The Workouts & Meal Plans
Men’s Fitness describes a 7-day workout that’s guaranteed to get you ripped.  There’s no doubt it’s an intense one.  There’s 3 days of intense full-body lifting with heavy weight and one day of high-intensity cardio.  However, there’s 2 days of muscle tensing, in which you practice squeezing your muscles for 20 seconds at a time.  Then there’s a rest day.  There’s no mention of a meal plan or even why this workout is so effective.

Over at Bodybuilding.com, their plan gets incredibly specific, diving into water-shedding, carb restriction, supplementation and glycogen depletion.   This plan offers a comprehensive view of workouts and nutrition necessary to get ripped.  It’s a complex plan that works but there’s one caveat: it’s for experienced bodybuilders who are prepping for a contest.

Fitness blogger Chad Waterbury dives into a detailed meal plan which outlines not only what to eat but when to eat it.  He advises dieters to skip the supplements and use his meal plan as a detox program.  The catch?  He’s not promising you you’ll be ripped in 7 days.  He’s offering a 7-day plan that can get you on the road to being ripped.

The Science
Whether you’re a novice or consider yourself somewhat knowledgeable about fitness, getting ripped is a non-linear journey that takes time.  How much time? According to Livestrong, it can be anywhere from 3 months to 2 years before you achieve the kind of body that takes first place in a physique competition.
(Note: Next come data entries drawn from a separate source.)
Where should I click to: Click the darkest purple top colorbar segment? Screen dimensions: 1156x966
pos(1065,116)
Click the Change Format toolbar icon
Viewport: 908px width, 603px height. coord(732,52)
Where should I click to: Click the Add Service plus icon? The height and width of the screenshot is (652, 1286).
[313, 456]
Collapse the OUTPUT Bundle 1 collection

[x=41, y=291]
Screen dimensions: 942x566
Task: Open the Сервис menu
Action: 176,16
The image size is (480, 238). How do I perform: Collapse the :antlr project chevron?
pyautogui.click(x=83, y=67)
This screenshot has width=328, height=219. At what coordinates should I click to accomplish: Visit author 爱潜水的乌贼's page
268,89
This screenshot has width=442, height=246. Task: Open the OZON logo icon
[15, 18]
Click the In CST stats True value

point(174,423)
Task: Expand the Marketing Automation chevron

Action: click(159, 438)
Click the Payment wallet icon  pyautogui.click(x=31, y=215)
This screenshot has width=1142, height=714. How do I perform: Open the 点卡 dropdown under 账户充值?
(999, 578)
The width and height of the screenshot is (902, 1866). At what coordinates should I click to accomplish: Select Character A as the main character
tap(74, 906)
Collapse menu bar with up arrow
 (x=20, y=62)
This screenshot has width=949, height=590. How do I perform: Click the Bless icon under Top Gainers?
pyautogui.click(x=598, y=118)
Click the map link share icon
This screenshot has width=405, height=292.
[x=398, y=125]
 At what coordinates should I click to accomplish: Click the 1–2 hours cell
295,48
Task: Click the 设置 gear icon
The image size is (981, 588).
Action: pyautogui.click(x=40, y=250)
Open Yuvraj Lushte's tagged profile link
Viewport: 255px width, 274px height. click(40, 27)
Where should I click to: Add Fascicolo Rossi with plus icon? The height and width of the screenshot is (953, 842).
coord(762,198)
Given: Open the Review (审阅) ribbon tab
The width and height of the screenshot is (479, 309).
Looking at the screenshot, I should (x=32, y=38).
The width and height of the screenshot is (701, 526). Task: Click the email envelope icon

The bodybuilding.com plan is one designed for existing bodybuilders who’ve already trained their bodies to perform at peak levels.  They’re simply emptying water out of their bodies to showcase what’s already there.  If you’re just getting started, this plan is far too complicated for you to stick to.  You’ll find yourself unable to master the concepts or be consistent.  Furthermore, you won’t have the muscle hiding underneath to reveal.

The Men’s Fitness workout is challenging but it’s one that you’ll need to practice over time to get the results you seek.  It reads like part of a long-term plan designed to whip you into shape much later than 7 days down the line.  Only Chad Waterbury seems to have a solid approach to the matter by starting in the kitchen though it may be difficult to stick to specific meal times if you have a packed work day.

The Verdict
In 7 days’ time, you can make a big difference.  You can lose weight and improve definition.  The first week of any new program yields strong results because it’s shocking your body. But if you expect to go from a beginner on Monday to Zac Efron on Sunday, think again.  These workouts and meal plans are great places to start.  However, your journey has just begun.